Data management plays a vital role in complex scientific workflows. As systems and workflows expand, become more heterogenous, and integrate components across the HPC-cloud ecosystem, the data management challenges become larger.

We introduce the FDB, a specialised object store for meteorological data developed in-house at ECMWF, along with its metadata-driven API and access semantics optimised for time-critical forecasting workflows. The FDB was initially developed to absorb Numerical Weather Prediction model output, managing access to the global parallel filesystem in an HPC environment, but it has grown to provide a larger, more-general, multi-system data ecosystem.

New developments in this ecosystem include a remote protocol, to provide access between distinct HPC and cloud systems, as well as GRIBJump, a library integrated with the FDB to enable users to directly and efficiently extract sub-features from large data objects (from a single data point, to large multi-dimensional subdomains).

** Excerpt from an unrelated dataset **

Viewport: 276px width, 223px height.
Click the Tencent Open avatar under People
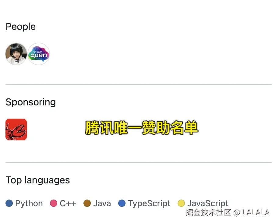click(39, 54)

We are developing further backends for the FDB, using Fabric Attached Memory (FAM) to facilitate direct in-memory transfer of data between HPC and cloud partitions within the OpenCUBE system. We are also exploring the role of additional flexibility in the metadata language. We discuss how these developments support scientific workflows in HPC and cloud domains.

Emanuele Danovaro, Christopher Bradley, Nicolau Manubens, Metin Cakircali, Simon Smart, and Tiago Quintino (ECMWF)
With Thorsten Kurth (NVIDIA Inc.)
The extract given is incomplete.